Foi exatamente assim que A. foi a enterrar. Bastou um grupo de cinco adultos, observando à distância; distantes entre si. A. morreu sozinho, como todos os homens sempre morrem. Mas luto fica ainda por encerrar. “Podem dizer mal de mim e da associação, pois não queremos que deixem de falar mal das funerárias. Quando isso acontecer, é porque a Proteção Civil e o exército já estão a fazer o nosso trabalho e as pessoas passam a ser apenas números, a exemplo do que acontece em Itália”, sublinha Carlos Almeida.

E deixa um conselho à família de A. e de todas as pessoas que morrem por esta altura, sem aparente ligação à pandemia: “As pessoas reagem de forma diferente ao luto, mas queremos que entendam que é possível fazer as homenagens aos falecidos em segurança quando tudo isto passar. Com uma missa ou uma cerimónia solene. Terá de ser assim, pelo bem de todos”.

“Vive-se um clima de medo”

Carlos Almeida admite que nem todas as funerárias têm cumprido as regras de segurança, mas alerta que “seria extremamente errado” haver quem nesta fase se aproveitasse da situação “oferecendo mais serviços, por alegado arrojo ou coragem”. “Ou para fazer negócio”, diz.

Artur Palma, da Funerária Velhinho, na Amadora, “joga pelo seguro” e cumpre as recomendações à risca.
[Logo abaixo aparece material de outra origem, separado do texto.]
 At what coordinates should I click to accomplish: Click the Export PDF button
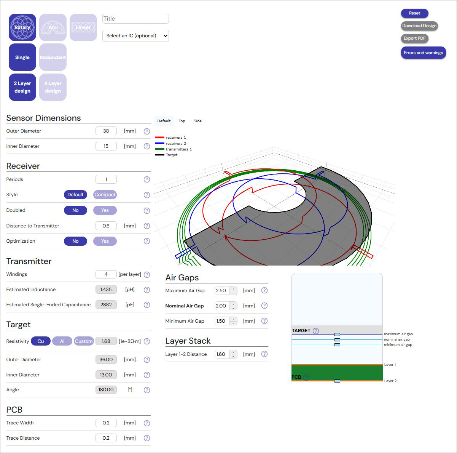(414, 38)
Os seus funcionários tocam o mínimo possível nos cadáveres, seja nos hospitais ou casas particulares. “Usamos um fato de proteção especial, mas, mesmo assim, o risco é enorme”, conta Artur Palma, que ainda na semana passada transportou uma vítima mortal de covid-19, desde a sua residência. “Nós estamos na linha da frente, tal como os médicos e restante pessoal de saúde”, afirma. E admite: “Sente-se um clima de medo. O medo é mesmo muito grande nas funerárias”.
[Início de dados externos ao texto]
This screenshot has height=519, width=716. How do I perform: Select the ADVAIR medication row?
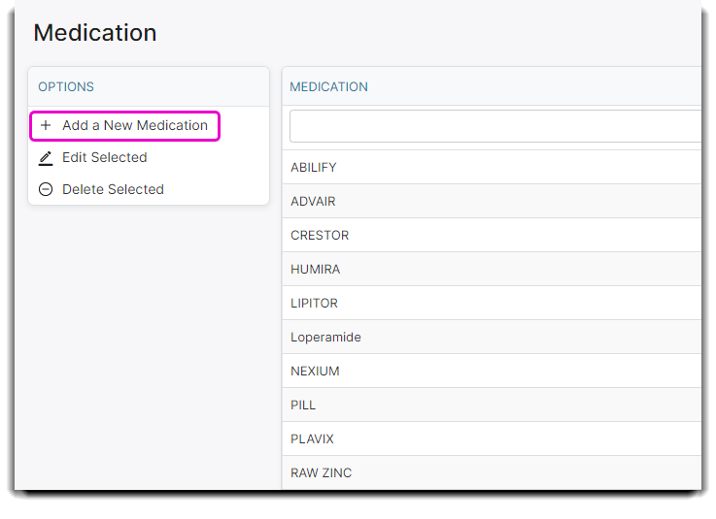[x=313, y=202]
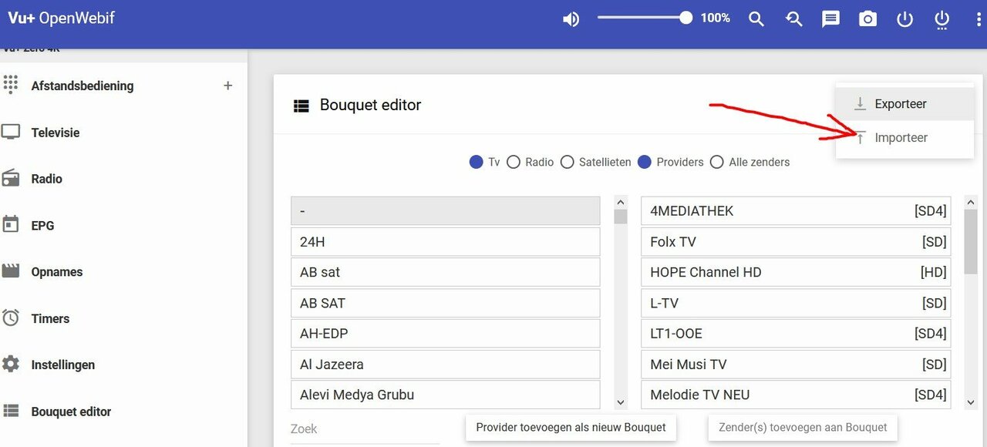The width and height of the screenshot is (987, 447).
Task: Select the Televisie icon in the sidebar
Action: coord(11,132)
Artur Palma cumpre as recomendações da ANEL e da DGS: “Vestimos o fato, lavamos e desinfetamos as mãos. e quando o dia termina despimos o fato, tomamos banho na empresa e só então seguimos para casa, já com outra roupa”. Até ao dia seguinte, onde o processo se repete. Em Portugal, morre-se como sempre se morreu: sozinho. Mas hoje, ainda mais só. E assim será até a pandemia acabar.